Facebook, being no dummy, saw the opportunity of leveraging hundreds of millions of its users to this particular information platform and of course the more pages generated, the more places to put those spiffy Facebook ads. While the jury is still out on whether these ads are really worthwhile for advertisers, the answer space did look like a great bonanza for Facebook. Notice the word did as in past tense? Recently it looks like Facebook Questions has died. There used to be a separate application for Facebook Questions and it is nowhere to be found. It used to be accessible at the address at facebook.com/questions. The URL still exists, but if you go there you will be redirected to your news feed. The Facebook Questions app is no longer listed in the apps list menus. If you try to look for it in the Facebook apps section at Facebook’s App Center, many people report that it is gone. This does not really surprise anybody.

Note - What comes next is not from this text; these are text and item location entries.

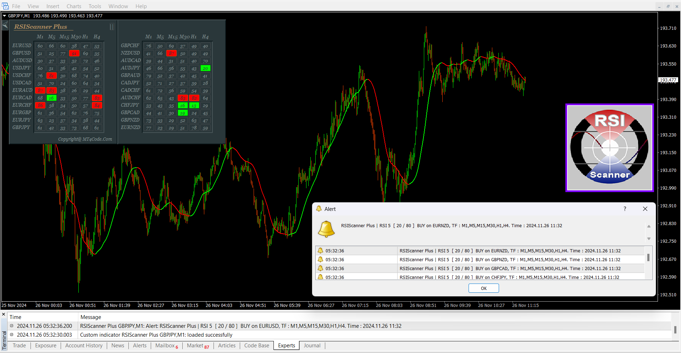This screenshot has width=681, height=353.
Task: Collapse the RSIScanner panel with the left arrow
Action: 5,25
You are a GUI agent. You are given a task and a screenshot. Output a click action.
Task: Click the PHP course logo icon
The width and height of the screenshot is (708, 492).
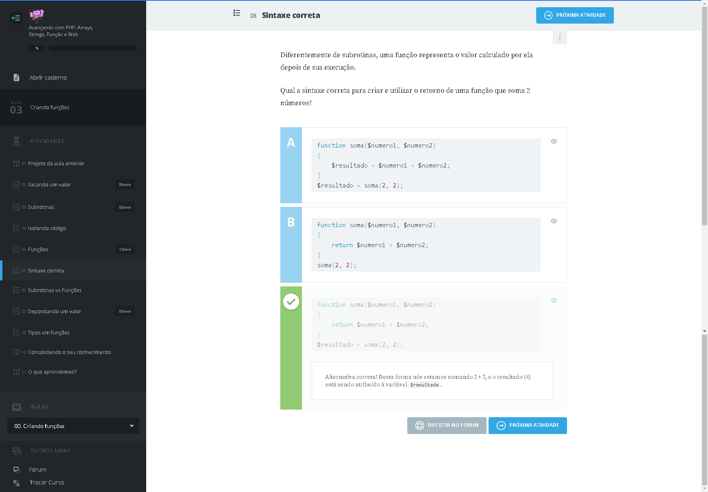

Facebook has always been playing experiments on a limited basis and then launching it to go live site wide, but it is an interesting look at how Facebook abandon a potentially powerful space. That is how it is on the Internet. You get experiments that just do not pan out. The biggest example of this is Google. Google routinely launches small experimental services and they either sink or swim. That is just part of the topsy-turvy world of innovation. It appears that the opportunity was there and Facebook had on its face all the key ingredients, but for some reason it was not just able to combine all its strategic assets and advantages to create a lasting product. Sayonara Facebook Questions.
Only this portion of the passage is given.